**SOURCE EXTRACT:**
----------

By Pam Martens and Russ Martens: September 21, 2016
While the U.S. Senate Banking Committee was taking testimony yesterday from the Chairman and CEO of Wells Fargo bank, John Stumpf, about his $19 million in pay last year and how Carrie Tolstedt was set to retire with $120 million from the bank, despite both of them presiding over the creation of two million bogus bank accounts and credit cards, the Federal Reserve’s Open Market Committee (FOMC) was debating the wisdom of hiking rates and setting off a temper tantrum by Wall Street banks or standing still and losing more credibility. We will know the outcome of that conversation when the FOMC makes its announcement at 2 p.m. ET today.
American banking has now evolved from too-big-to-fail to too-big-to-prosecute to too-big-and-dangerous-to-return-to-normal-monetary-policy.
Since December of 2008, the Federal Reserve has held its interest rate benchmark at zero or almost zero. On December 16 of last year, the Fed’s Open Market Committee (FOMC) raised its benchmark rate, the Federal Funds Rate, for the first time in seven years by a mere quarter of a percentage point to between 0.25 percent and 0.50 percent from its former 0.0 to 0.25 percent.

----------

**INSTRUCTIONS:**
1) According to the passage on the Federal Reserve and Wells Fargo, to what range did the FOMC raise the Federal Funds Rate on December 16?
2) Pick up the article on the Federal Reserve and Wells Fargo right after its final sentence and keep writing it.

----------

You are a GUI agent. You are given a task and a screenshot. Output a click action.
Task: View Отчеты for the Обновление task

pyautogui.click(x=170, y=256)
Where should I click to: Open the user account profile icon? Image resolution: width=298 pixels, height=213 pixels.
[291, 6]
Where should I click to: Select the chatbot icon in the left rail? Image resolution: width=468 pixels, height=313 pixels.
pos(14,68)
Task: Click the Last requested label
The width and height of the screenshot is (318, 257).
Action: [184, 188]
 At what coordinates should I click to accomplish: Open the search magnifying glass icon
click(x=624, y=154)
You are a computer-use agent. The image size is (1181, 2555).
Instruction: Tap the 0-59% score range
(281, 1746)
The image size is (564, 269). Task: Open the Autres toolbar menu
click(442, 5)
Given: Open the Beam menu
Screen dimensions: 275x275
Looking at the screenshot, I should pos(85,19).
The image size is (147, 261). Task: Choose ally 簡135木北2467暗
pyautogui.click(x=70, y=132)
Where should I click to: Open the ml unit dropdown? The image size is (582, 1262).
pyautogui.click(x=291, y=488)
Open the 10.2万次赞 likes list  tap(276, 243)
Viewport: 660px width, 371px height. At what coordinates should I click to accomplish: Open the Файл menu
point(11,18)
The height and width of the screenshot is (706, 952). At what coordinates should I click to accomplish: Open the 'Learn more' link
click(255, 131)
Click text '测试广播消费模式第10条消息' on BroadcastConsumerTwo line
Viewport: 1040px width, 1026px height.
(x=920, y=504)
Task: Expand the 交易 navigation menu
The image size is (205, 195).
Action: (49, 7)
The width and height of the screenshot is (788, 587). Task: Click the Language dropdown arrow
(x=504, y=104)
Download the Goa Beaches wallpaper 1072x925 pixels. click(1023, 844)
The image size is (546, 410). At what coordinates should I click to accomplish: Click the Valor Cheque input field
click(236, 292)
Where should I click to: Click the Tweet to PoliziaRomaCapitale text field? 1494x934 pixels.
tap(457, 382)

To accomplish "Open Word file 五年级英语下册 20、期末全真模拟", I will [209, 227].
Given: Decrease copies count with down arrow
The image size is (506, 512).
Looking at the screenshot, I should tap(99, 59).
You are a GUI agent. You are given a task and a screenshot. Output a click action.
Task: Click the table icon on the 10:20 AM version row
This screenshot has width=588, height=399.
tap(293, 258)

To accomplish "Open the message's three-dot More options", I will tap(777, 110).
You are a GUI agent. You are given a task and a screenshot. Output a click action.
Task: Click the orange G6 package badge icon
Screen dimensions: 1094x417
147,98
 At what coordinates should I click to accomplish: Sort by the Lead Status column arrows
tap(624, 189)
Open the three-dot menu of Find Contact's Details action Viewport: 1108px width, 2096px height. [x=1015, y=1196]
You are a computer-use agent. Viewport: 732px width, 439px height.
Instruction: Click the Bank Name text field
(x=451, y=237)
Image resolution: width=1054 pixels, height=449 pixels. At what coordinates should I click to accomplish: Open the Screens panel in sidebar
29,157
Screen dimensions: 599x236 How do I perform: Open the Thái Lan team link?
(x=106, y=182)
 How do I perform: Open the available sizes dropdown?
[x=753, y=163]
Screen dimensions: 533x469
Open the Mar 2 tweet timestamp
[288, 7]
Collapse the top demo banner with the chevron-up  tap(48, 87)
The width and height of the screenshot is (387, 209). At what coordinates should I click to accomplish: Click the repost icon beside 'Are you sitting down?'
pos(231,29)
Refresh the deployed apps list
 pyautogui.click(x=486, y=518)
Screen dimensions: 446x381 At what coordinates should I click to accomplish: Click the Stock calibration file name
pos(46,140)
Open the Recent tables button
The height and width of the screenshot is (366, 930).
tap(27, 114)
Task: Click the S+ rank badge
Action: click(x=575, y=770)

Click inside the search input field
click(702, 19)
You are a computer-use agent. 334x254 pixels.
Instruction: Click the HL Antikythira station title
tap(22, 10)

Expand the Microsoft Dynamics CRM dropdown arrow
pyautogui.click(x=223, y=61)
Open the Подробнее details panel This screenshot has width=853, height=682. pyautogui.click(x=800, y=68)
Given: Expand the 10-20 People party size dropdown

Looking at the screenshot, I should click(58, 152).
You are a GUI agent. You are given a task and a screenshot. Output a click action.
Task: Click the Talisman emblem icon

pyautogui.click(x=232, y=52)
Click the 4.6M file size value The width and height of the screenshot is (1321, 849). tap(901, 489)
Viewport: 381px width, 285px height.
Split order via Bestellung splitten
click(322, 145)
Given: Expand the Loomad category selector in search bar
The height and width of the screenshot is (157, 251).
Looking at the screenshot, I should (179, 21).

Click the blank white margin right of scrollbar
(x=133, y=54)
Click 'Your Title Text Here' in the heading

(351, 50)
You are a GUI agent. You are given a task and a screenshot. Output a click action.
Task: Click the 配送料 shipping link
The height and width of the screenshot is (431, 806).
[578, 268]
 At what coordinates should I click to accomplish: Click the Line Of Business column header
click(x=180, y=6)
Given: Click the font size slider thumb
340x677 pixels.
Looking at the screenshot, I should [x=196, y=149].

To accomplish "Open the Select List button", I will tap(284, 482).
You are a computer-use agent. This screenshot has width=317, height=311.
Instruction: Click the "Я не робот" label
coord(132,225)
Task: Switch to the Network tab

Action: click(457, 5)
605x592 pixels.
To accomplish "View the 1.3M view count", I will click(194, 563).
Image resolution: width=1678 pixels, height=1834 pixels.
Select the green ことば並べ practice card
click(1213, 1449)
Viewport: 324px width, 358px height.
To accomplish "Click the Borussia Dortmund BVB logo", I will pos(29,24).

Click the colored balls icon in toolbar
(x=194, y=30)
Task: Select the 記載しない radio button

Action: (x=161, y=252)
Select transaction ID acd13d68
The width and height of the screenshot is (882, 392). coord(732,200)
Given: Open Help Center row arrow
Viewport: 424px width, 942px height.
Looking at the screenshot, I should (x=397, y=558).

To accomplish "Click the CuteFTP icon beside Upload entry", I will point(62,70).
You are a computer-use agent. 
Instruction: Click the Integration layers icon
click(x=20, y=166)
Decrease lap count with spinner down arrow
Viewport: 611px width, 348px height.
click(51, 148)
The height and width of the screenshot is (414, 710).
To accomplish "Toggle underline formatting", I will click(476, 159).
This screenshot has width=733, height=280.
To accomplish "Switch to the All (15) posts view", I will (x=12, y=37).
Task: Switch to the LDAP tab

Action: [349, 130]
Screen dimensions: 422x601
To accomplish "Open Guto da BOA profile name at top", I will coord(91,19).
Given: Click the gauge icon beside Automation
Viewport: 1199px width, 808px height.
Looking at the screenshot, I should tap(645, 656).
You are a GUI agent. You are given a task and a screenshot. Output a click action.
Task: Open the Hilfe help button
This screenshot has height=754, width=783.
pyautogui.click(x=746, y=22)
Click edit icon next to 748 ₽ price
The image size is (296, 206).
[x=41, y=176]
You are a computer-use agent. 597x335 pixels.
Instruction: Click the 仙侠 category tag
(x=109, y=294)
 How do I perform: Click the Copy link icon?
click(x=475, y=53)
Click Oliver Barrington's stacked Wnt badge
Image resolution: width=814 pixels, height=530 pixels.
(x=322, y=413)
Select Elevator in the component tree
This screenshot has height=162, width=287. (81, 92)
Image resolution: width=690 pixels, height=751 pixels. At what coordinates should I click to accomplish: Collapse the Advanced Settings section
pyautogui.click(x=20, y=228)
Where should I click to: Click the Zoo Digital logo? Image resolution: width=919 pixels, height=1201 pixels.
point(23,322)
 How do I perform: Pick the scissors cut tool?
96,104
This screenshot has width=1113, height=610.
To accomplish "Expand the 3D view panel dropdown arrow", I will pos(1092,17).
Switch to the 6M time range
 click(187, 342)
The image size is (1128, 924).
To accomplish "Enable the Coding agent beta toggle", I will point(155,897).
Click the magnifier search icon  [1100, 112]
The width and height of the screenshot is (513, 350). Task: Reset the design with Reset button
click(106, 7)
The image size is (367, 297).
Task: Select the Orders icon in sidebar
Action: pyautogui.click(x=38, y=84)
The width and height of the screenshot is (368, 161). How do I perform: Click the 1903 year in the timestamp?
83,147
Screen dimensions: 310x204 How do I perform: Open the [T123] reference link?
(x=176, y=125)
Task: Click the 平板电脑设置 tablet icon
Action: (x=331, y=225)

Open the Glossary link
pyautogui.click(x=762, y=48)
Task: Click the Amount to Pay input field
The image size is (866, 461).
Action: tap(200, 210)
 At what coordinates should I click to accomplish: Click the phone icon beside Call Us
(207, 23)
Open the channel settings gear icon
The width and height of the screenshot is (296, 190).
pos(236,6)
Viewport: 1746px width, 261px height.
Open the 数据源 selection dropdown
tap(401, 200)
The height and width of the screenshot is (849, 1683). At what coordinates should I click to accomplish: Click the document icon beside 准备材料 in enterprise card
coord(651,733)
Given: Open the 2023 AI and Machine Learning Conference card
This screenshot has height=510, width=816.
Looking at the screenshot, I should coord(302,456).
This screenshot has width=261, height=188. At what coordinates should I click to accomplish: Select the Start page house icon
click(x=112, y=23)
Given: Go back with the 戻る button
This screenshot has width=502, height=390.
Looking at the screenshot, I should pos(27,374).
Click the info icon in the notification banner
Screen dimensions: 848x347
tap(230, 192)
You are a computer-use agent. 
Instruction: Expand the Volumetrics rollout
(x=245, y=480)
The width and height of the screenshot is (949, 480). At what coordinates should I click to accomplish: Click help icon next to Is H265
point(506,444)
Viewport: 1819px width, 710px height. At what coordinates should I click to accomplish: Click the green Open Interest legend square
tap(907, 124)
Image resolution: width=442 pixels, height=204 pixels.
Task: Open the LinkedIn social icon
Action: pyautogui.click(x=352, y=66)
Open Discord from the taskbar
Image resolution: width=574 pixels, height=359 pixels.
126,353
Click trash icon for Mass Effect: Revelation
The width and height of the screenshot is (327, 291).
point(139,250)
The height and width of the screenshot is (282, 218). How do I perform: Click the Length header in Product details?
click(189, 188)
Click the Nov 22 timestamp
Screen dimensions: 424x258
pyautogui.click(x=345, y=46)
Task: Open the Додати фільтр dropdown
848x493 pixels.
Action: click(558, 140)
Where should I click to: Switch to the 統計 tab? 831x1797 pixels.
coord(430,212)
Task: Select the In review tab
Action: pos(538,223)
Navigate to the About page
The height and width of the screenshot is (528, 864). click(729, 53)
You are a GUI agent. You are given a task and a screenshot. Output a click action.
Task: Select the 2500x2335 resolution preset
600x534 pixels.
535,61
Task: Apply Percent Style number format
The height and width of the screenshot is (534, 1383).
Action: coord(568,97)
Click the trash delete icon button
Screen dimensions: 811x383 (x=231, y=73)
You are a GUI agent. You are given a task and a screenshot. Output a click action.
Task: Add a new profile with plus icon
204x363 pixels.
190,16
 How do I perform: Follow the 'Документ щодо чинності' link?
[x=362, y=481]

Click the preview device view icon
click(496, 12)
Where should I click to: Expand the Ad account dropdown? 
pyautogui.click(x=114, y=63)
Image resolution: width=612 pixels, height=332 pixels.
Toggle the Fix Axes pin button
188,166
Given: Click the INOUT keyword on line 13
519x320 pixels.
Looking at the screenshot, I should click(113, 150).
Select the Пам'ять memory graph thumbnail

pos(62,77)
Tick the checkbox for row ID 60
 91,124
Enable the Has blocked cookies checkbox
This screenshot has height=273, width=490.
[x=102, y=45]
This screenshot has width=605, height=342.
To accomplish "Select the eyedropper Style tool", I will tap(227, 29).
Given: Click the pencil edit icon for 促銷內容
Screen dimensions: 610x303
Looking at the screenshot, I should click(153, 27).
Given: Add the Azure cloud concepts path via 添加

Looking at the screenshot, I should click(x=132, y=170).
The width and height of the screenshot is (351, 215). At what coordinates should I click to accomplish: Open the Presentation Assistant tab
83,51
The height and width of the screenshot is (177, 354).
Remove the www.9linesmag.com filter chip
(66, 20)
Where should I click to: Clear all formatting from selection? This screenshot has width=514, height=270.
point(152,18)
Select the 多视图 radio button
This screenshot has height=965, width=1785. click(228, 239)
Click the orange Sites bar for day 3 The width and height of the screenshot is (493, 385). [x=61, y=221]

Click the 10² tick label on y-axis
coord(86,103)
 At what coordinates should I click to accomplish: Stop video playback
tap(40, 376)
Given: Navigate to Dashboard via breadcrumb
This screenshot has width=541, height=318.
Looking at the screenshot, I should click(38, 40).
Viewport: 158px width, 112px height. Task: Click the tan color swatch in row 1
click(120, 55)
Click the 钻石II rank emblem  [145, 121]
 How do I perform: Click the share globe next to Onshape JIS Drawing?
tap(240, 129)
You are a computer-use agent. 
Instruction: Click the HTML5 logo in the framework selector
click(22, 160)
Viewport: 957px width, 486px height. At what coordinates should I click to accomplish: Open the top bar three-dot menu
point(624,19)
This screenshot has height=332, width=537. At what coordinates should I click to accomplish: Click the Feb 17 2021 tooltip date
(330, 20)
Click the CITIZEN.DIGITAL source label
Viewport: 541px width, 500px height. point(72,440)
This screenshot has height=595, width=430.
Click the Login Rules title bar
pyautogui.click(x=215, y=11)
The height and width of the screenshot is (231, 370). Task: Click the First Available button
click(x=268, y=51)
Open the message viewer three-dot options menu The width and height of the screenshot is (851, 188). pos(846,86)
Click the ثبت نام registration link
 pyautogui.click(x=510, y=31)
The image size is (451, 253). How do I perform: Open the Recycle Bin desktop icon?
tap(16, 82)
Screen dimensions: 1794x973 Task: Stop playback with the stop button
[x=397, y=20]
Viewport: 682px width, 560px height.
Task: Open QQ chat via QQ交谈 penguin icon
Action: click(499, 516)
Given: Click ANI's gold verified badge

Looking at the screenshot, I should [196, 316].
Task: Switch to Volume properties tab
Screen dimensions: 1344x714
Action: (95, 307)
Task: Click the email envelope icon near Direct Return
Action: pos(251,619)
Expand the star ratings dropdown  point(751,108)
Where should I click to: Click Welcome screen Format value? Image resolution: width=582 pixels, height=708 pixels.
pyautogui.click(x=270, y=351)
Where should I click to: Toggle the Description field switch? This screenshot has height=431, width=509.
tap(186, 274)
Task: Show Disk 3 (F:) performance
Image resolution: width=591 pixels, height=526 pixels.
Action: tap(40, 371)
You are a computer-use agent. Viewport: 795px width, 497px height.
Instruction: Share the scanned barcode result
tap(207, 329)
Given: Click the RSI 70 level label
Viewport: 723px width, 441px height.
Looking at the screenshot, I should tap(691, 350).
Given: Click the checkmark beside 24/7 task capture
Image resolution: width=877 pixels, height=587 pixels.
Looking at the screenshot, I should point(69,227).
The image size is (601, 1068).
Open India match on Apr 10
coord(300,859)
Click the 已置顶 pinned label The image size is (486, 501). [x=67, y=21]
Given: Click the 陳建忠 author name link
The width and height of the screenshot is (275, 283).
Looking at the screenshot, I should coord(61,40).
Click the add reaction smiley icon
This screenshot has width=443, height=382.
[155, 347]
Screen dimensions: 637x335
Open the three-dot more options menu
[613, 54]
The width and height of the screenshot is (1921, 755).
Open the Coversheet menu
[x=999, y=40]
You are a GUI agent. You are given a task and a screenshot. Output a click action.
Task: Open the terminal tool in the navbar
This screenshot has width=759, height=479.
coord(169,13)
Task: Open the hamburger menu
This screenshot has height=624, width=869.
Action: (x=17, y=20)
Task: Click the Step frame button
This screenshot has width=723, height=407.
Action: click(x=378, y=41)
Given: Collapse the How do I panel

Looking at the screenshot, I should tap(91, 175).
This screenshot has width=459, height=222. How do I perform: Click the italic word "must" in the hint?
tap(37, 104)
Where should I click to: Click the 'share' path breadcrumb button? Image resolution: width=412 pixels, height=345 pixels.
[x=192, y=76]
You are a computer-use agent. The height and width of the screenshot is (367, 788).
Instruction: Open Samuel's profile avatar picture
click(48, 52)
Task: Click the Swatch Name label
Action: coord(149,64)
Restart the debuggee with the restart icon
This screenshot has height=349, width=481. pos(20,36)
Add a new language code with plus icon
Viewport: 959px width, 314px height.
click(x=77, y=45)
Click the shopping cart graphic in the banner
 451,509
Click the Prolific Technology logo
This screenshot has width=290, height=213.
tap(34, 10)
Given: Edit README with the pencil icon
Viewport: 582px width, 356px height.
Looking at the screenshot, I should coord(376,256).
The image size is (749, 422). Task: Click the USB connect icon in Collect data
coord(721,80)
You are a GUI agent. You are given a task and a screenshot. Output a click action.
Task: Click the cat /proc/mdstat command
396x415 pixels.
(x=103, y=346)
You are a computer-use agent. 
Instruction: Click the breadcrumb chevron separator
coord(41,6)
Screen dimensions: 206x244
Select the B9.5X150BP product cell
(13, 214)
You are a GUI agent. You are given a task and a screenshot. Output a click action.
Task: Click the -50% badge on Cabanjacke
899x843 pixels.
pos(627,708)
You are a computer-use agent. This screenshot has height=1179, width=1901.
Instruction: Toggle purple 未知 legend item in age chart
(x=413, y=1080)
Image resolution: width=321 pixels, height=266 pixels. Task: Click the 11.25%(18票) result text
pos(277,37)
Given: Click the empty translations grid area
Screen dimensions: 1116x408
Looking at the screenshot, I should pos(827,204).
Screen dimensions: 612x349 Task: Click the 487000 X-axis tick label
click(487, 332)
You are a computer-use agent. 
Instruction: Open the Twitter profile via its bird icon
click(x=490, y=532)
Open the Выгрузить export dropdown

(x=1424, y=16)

----------

**RESPONSES PER TASK:**
1) Between 0.25 percent and 0.50 percent.

2)
Wall Street quickly telegraphed its ransom note to the Fed about further rate hikes. By January 20, the Dow Jones Industrial Average had experienced its worst start of the new year since 1897, tanking 10.03 percent, according to a Tweet from Howard Silverblatt, the S&P Dow Jones Indices Senior Index Analyst.
By February 3, four of the derivative-bloated Wall Street banks (Bank of America, Citigroup, Goldman Sachs and Morgan Stanley) were trading at their 12-month lows during the trading day. The Fed has been walking on egg shells ever since, hinting at another rate hike but never actually getting around to the actual rate hike.
There’s another elephant in the room for the Fed – consumer confidence. Since the enactment of Social Security in 1935, it has not been allowed to invest in anything other than U.S. Treasury securities, which are backed by the full faith and credit of the U.S. government. That has not only prevented Wall Street’s bogus securities (like toxic mortgage-backed securities and accounting frauds like Enron and Worldcom) from ravaging retirement savings but it has also allowed the government to function independently of markets. The same cannot be said of the Fed since the creation of 401(k) plans tied workers’ retirement wealth, and thus their confidence as consumers, to the gyrations of the stock market. (See Wall Street’s Collapse and the Ownership Society.)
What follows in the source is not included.